For a disease that had a five-year survival rate of only five percent for advanced stages, the addition of immunotherapy has improved that rate to 16 percent, and Leal expects it to keep increasing.
UW Carbone has participated in and is leading lung cancer immunotherapy clinical trials, and it has been enlightening to see patients derive benefit from their participation. For example, patients with advanced non-small cell lung cancer (NSCLC, of which 85 percent of all lung cancers are) whose tumors test high for levels of an immune-blocking protein, PD-L1, immunotherapy was shown to be superior compared to chemotherapy.
“And then there are the 15 percent of patients with small cell lung cancer. We saw no advances in treatments for this population in nearly 30 years,” Leal says. “In a recent trial that we participated in, patients who received immunotherapy plus chemotherapy, compared to chemotherapy alone, lived longer and had improved tumor control and good tolerability. That treatment strategy is likely to be approved by the FDA soon. We also look forward to seeing other immunotherapy combinations move forward.”
Another area of research making huge strides is in targeted therapies, and Leal calls lung cancer the “poster child” for these directed treatments in the era of Precision Medicine.
“Our prior way of practicing was that all lung cancers are the same, and they all get treated the same way,” Leal says. “One of the breakthroughs was understanding there are alterations within tumor cells that may be driving the cancer, and more importantly that we can identify that pathway and block it with a drug.”
For example, mutations in the EGFR or rearrangement in the ALK genes are present in approximately twenty percent and five percent, respectively, of patients with a subtype of NSLCL. New EGFR and ALK-targeted therapies are now approved for use in the clinic, and patients are living months to years longer, with fewer side effects and better quality of life. As new genetic alterations are identified in small subsets of the NSCLC population, Leal stresses the importance of genomic testing in lung cancer therapy.
“Some of these alterations are quite rare. We know around one percent of patients have a ROS-1 fusion and there is an approved therapy,” Leal says. “If you don’t test for it routinely in patients with lung cancer, you’re unlikely to identify and understand the impact that this can make in an individual’s life. But then you find one patient who derives benefit and you’re like, ‘That’s a game changer.’”
Leal is careful to stress the need for continued and improved research, as she and other lung medical oncologists at UW Carbone are not currently able to provide these breakthrough treatment options for all patients they see.

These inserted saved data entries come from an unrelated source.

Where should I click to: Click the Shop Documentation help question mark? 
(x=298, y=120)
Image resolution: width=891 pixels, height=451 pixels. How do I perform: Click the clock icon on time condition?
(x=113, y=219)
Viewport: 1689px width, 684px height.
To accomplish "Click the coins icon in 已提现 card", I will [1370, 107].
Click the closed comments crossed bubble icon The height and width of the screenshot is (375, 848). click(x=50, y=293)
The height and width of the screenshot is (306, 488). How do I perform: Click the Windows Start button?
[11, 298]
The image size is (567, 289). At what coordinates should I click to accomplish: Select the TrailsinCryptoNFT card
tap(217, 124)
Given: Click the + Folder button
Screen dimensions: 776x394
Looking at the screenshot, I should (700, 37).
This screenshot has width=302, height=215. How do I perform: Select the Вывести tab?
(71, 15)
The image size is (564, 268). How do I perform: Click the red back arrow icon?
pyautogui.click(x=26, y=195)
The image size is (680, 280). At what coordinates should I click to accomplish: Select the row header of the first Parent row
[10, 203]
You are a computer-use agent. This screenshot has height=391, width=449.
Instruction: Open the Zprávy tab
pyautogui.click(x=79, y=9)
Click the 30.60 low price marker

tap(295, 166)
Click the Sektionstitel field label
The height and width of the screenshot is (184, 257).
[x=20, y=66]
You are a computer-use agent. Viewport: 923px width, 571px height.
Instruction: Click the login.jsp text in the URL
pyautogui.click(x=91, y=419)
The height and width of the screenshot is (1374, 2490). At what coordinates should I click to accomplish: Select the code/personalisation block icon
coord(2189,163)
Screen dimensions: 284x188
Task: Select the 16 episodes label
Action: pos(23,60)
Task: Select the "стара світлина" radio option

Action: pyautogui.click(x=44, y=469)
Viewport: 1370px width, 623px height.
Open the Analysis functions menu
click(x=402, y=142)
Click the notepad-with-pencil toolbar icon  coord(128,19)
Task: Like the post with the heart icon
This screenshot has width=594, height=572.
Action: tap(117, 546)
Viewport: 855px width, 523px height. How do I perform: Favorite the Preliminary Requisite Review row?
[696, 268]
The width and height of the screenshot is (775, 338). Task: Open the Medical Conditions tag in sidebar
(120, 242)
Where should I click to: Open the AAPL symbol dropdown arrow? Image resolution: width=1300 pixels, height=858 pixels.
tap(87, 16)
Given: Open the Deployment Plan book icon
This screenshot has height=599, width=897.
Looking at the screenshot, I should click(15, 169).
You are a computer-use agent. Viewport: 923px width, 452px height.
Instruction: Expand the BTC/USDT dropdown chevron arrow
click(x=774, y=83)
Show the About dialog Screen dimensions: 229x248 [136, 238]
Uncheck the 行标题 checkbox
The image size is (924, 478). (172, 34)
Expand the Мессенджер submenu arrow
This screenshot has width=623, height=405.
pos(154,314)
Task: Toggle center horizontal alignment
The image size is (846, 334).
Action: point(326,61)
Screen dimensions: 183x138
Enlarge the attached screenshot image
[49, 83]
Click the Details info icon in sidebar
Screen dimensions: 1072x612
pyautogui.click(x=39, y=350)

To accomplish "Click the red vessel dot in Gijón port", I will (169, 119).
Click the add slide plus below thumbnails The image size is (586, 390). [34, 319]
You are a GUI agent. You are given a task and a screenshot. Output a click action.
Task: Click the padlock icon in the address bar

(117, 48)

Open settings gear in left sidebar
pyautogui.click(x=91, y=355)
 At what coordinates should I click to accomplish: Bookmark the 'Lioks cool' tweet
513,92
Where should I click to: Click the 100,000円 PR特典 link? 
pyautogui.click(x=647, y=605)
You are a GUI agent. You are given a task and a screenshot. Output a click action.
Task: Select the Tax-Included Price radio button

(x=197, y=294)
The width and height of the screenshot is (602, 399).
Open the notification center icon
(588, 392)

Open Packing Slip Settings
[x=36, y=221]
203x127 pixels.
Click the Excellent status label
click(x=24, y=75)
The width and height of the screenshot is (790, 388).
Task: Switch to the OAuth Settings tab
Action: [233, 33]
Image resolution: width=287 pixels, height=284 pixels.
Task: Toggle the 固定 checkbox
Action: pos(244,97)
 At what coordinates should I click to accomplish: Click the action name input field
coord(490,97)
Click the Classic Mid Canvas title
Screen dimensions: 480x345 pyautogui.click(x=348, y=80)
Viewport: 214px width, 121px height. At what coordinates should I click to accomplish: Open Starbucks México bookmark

“Looking for really refined biomarkers is a very important topic in lung cancer,” Leal says. “Additionally, another area of active investigation is in patients with earlier stage lung cancer who undergo surgery in order to improve cure rates. There are still improvements to be made in the field”
But, she adds, “The significant impact research is having in the lives of patients…It’s been amazing to see that in my career.”
UW Carbone’s Lung Cancer Awareness Night will be held Thursday, November 29 at the Holiday Inn West, 1109 Fourier Drive, in Madison. The reception begins at 6pm and the program begins at 7pm.